Vu la procédure suivante :
Procédure contentieuse antérieure :
M. A... B... a demandé au tribunal administratif de Rennes de prononcer la décharge, en droits et pénalités, des cotisations supplémentaires d'impôt sur le revenu et de contributions sociales auxquelles il a été assujetti au titre des années 2016 et 2017.
Par un jugement n° 2201673 du 15 mai 2024, le tribunal administratif de Rennes a rejeté sa demande.
Procédure devant la cour :
Par une requête enregistrée le 5 juillet 2024, M. B..., représenté par Me Denoel, demande à la cour :
1°) d'annuler ce jugement ;
2°) de prononcer la décharge sollicitée ;
3°) de prononcer la restitution, assortie des intérêts moratoires, de la somme de
67 005 euros mise à sa charge ;
3°) de mettre à la charge de l'État les frais irrépétibles dont le montant sera indiqué au cours de l'instruction.
Il soutient que :
- le tribunal a omis sur le moyen tiré de ce que la remise en cause à concurrence de 2/12èmes de la déduction des charges de ses revenus fonciers de l'année 2016 ne repose sur aucune base légale ;
- il n'a retrouvé la libre disposition de son appartement qu'en mars 2017 ;
- le délai qui s'est ensuite écoulé avant la remise en location du logement est dû à des circonstances indépendantes de sa volonté constitutives d'un cas de force majeure ;
- la remise en cause à concurrence de 2/12èmes de la déduction des charges de ses revenus fonciers de l'année 2016 ne repose sur aucune base légale et est injustifiée dès lors qu'il n'a retrouvé la disposition de son appartement qu'en 2017 ; la remise en cause de la déduction des charges de l'année 2017 n'est pas justifiée pour les mêmes motifs ; l'administration a remis en cause la déduction des charges mais a maintenu l'imposition des recettes encaissées.
Par un mémoire en défense, enregistré le 29 novembre 2024, le ministre de l'économie, des finances et de l'industrie conclut au rejet de la requête.
Il soutient que les moyens soulevés par le requérant ne sont pas fondés.
Vu les autres pièces du dossier.
Vu :
- le code général des impôts et le livre des procédures fiscales ;
- le code des procédures civiles ;
- le code de justice administrative.
Les parties ont été régulièrement averties du jour de l'audience.
Ont été entendus au cours de l'audience publique :
- le rapport de M. Penhoat,
- et les conclusions de M. Brasnu, rapporteur public.
Considérant ce qui suit :
1. M. B... a acquis, le 21 décembre 2009, un logement à Larmor-Plage, afin de le proposer à la location dans le cadre du dispositif dit " C... intermédiaire ". Il s'est engagé à louer ce logement achevé le 23 décembre 2009 pour une durée de neuf ans à compter de la date de prise d'effet du premier bail, soit à compter du 1er mars 2010. M. B... a ainsi bénéficié de réductions d'impôt sur le revenu au titre des années 2009 à 2017 en application des dispositions de l'article 199 septvicies du code général des impôts.

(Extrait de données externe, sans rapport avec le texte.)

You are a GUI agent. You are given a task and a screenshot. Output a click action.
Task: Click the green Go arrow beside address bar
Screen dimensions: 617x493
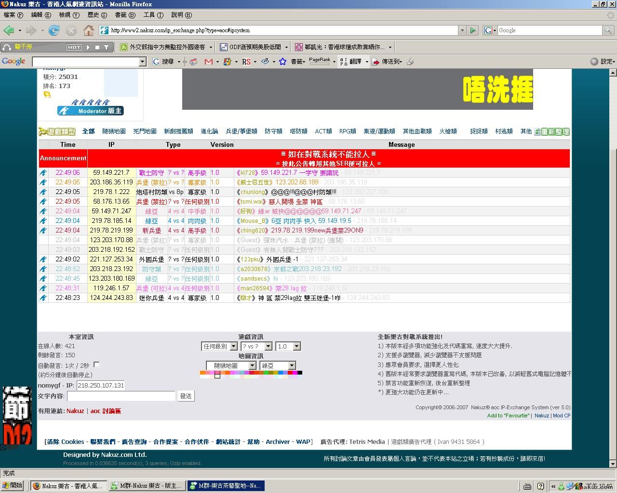[473, 30]
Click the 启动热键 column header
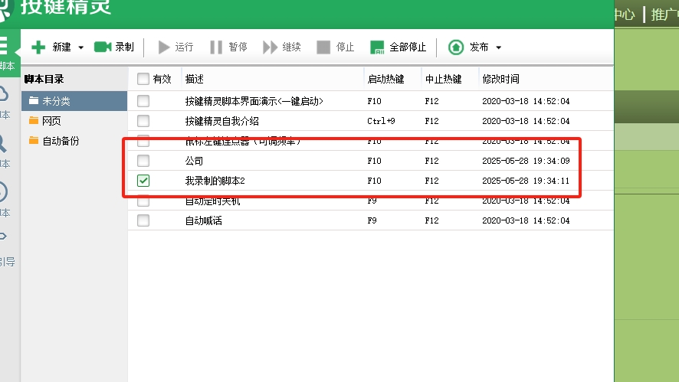Image resolution: width=679 pixels, height=382 pixels. pyautogui.click(x=385, y=79)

En décembre 2018, le pôle de contrôle des revenus du patrimoine de Lorient lui a adressé une demande de renseignement relative aux revenus fonciers des années 2015 à 2017. Compte tenu de la réponse apportée par M. B... et plus particulièrement de la vacance du logement en cause depuis le mois d'octobre 2016, l'administration a estimé qu'il avait rompu son engagement de le louer pendant neuf ans. Elle l'a ainsi informé, par une proposition de rectification du 7 mars 2019 et selon la procédure contradictoire, de son intention de remettre en cause au titre de l'année 2016, l'ensemble des réductions d'impôt obtenues de 2009 à 2016 à raison de la location de ce logement et, au titre de l'année 2017, la réduction d'impôt obtenue en 2017 pour le même motif. Le service a également remis en cause la déduction des charges afférentes à ce logement à hauteur de 2/12èmes pour l'année 2016 et de la totalité de leur montant pour 2017. M. B... a contesté ces rectifications dans des observations, auxquelles l'administration a répondu en maintenant sa position, comme elle l'a fait ensuite à l'issue du recours hiérarchique formé par le contribuable et en rejetant, le 7 février 2022, sa réclamation contentieuse. M. B... relève appel du jugement du 15 mai 2024 par lequel le tribunal administratif de Nantes a rejeté sa demande tendant à la décharge, en droits et pénalités, en droits et pénalités, des cotisations supplémentaires d'impôt sur le revenu et de contributions sociales auxquelles il a été assujetti au titre des années 2016 et 2017.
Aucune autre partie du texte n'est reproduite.